This piece had many signs of something I should not expect to take too seriously. It was headlined "Attacks on free speech" (the sort of headline that usually indicates simplistic and invalid tabloid melodrama.) It was written by a law-student "lobbyist" for the Institute of Public Affairs (a self-described "free-market think-tank" with a dubious historic form guide), and worst of all it tried to curry sympathy for Andrew Bolt.
No Sympathy For The Drivel
Bolt, in a well known case (link to full judgement), was found to have breached the Commonwealth Racial Discrimination Act 1975 by making offensive racial comments about what the court called "fair-skinned Aboriginal people". The Commonwealth Racial Discrimination Act includes protections to cover comments made:
"reasonably and in good faith""in the course of any statement, publication, discussion or debate made or held for any genuine academic, artistic or scientific purpose or any other genuine purpose in the public interest;" or " in making or publishing:[..]a fair comment on any event or matter of public interest if the comment is an expression of a genuine belief held by the person making the comment."

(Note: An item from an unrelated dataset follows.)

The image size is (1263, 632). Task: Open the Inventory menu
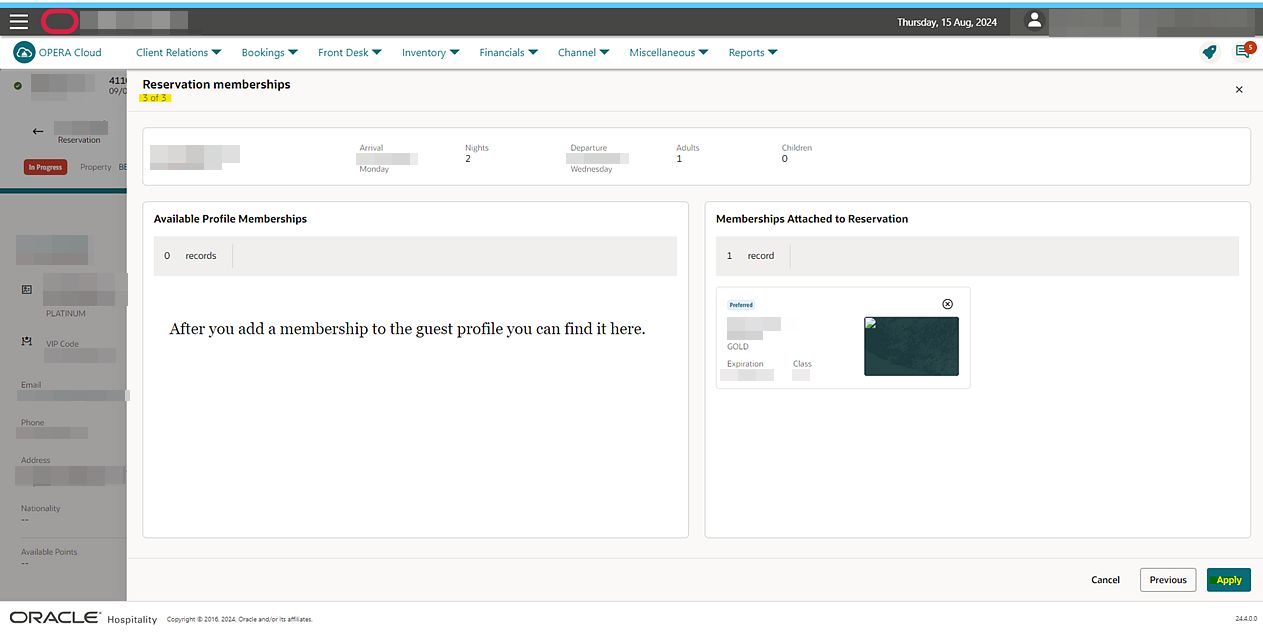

The judgement, long but well worth a detailed look anyone interested, basically found that the legal problem was not what Bolt had said but with the way in which he had said it. Bolt's pieces on a very sensitive issue were found to contain "errors of fact, distortions of the truth and inflammatory and provocative language." That's putting it mildly; a full reading of the judgement (eg sections 394-417) shows that Bolt's handling of the facts supposed to underlie his claims was just a trainwreck. Had he done his research thoroughly and then considered his findings carefully, there would have been no problem with him presenting such conclusions. Except then, of course, he would never have drawn them.
And for that reason I have no sympathy with Andrew Bolt on that one at all. I am not one of those who believes that freedom of speech should extend to the right to say whatever you like, however offensive or extreme, without any care for the facts of the matter. I don't see Bolt as a martyr for any form of free speech worth defending, and I think he's lucky he was only ticked-off under the Racial Discrimination Act rather than being sued for defamation by his targets. Tony Abbott's populist proposal to repeal the law that told Bolt to do his homework is just more evidence that what should really be repealed is Abbott's leadership.
Great Expectations
So, with a negative attitude towards the Breheny piece well established, I expected that when I read up about the matter I would quickly find out it was all another right-wing beat-up. Knowing that laws of this kind tend to carry appropriate exemptions for free speech, I expected I would find them easily enough and on that basis determine that the Breheny article was just a load of hooey.
This, however, was just not the case at all. And while Breheny's arguments about Andrew Bolt are twaddle and his political company even more dubious than mine, I think that there is truth in what he says. Or if he's wrong, the Government has at least communicated the changes it proposes poorly.
To explain why, it is necessary to refer to the detail of the proposed amendments. The new bill can be downloaded here (in PDF format) and the law it would amend can be found here .
The Current Framework
The current Anti-Discrimination Act addresses discrimination on the grounds of a long list of attributes in section 16. There is a long list of exemptions for circumstances in which discrimination is allowed. For instance, there is an exemption that allows sporting bodies to discriminate on the grounds of age by breaking entrants into age groups.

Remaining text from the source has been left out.